They say you can’t teach an old dog new tricks. But is this true of senior horses?
There is an old saying that you can’t teach an old dog new tricks. I am sure some say the same about horses. But why?
I can see how the phrase came to be. Even for us humans, it’s harder to teach new things to us as we get older. We get set in our ways. But does that mean that the saying is true and that we shouldn’t even bother to keep learning as we age? And should we also stop continuing our animals’ educations because they are getting a little white around the eyes?
No, we should not. Just because it may be harder to teach new things to a 20-year old horse as opposed to a yearling who is a blank slate does not mean it is impossible.
I currently own two horses. One is my almost two-year old Bugatti, who I have been training since owning her as a weanling. The other is my 20-something retired shooting horse Shelby. And although my focus has been on my youngster, I want to keep Shelby busy and in some sort of work. She deserves the attention and I think being out of work frustrates her as much as it frustrates me.
Shelby was officially retired almost two years ago after being diagnosed and treated for EPM. The symptoms never completely went away, and her occasional tripping makes it too unsafe to ride. Additionally, she was kicked in the face before the EPM diagnosis. That trauma has significantly changed her vision, causing my former bombproof horse to snort and spook at objects she wouldn’t have thought twice about before.

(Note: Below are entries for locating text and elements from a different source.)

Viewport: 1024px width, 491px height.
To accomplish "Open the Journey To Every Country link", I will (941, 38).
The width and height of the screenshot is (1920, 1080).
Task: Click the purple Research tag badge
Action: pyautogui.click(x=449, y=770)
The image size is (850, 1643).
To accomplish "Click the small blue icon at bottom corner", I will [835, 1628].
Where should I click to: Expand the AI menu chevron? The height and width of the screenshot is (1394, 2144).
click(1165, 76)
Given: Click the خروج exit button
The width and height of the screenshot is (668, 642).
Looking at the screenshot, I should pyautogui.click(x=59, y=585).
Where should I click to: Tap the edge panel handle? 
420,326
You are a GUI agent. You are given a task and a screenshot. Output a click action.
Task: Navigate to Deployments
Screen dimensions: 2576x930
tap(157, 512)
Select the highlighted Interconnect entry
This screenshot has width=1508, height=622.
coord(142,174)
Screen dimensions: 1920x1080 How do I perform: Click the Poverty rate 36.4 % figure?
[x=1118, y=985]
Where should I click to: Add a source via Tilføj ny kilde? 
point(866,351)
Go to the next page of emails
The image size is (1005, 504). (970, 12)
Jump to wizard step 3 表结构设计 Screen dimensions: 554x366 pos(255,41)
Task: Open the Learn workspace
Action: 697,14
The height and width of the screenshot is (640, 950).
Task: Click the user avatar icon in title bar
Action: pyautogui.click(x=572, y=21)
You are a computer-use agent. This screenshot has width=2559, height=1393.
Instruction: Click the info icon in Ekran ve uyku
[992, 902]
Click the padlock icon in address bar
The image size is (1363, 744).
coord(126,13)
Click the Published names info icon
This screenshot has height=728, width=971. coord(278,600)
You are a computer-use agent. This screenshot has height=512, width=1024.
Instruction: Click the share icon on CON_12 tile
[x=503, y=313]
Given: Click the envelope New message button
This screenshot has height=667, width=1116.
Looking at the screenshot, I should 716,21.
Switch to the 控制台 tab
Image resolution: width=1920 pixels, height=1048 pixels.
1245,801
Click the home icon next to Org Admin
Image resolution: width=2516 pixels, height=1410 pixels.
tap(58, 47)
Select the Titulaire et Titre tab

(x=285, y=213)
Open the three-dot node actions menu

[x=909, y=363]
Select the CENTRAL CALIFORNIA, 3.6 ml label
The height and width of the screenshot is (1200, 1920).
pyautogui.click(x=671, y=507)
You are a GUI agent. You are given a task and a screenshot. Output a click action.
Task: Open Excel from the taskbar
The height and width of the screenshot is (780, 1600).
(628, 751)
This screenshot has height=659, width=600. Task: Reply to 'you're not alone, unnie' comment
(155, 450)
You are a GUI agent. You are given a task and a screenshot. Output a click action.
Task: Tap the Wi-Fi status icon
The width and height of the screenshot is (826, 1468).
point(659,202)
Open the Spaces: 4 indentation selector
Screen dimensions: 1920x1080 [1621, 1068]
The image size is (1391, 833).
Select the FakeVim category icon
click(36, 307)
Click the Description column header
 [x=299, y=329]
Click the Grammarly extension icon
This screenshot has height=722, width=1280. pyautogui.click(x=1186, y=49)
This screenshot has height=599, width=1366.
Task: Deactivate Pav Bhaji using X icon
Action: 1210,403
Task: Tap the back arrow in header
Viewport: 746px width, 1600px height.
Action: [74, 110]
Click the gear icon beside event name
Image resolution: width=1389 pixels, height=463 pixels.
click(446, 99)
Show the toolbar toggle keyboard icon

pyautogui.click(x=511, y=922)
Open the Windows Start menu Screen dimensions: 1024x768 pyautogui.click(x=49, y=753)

So not only do I have an older horse that I am teaching new concepts to, but also she has vision issues that make seeing my body language difficult. It has been an interesting process and there is such a contrast between the way I have to approach training each of them.
I am introducing liberty and solidifying groundwork with both, but Shelby comes into this with a lot of baggage and years of not focusing on this kind of work.
So far with Shelby, I have been desensitizing her to the whips and working on creating a draw, or getting her to come in toward me when I cue with posture or verbally. I use whips for cueing, and even though she never minded them previously, they seem to upset her when they touch her now because she can’t see them and they surprise her.
Positive reinforcement has been an excellent way to recondition her that a touch of the whip is not a scary thing. I will usually have her in a halter and lead and just rub the whips all over her, then click and treat when she shows signs of relaxation. Then I progress to cueing her shoulders to yield with the whip until she doesn’t mind it, and seems to be comfortable knowing it is just a new way I am communicating with her.
I spent a recent session with her doing exactly what I described above, and by the end of it I was able to get some draw from her at liberty, and even use the whips to guide her shoulders, which was huge progress!
Training new concepts with an older horse may take more time, especially if they also have vision issues, but it is not impossible. It can feel like an uphill battle, sure. Bugatti can learn something in one session that might takes me weeks to get out of Shelby. But having two horses that learn completely differently just makes me a better trainer overall, and they are both helping me find my way as I continue this journey of improving myself and my program.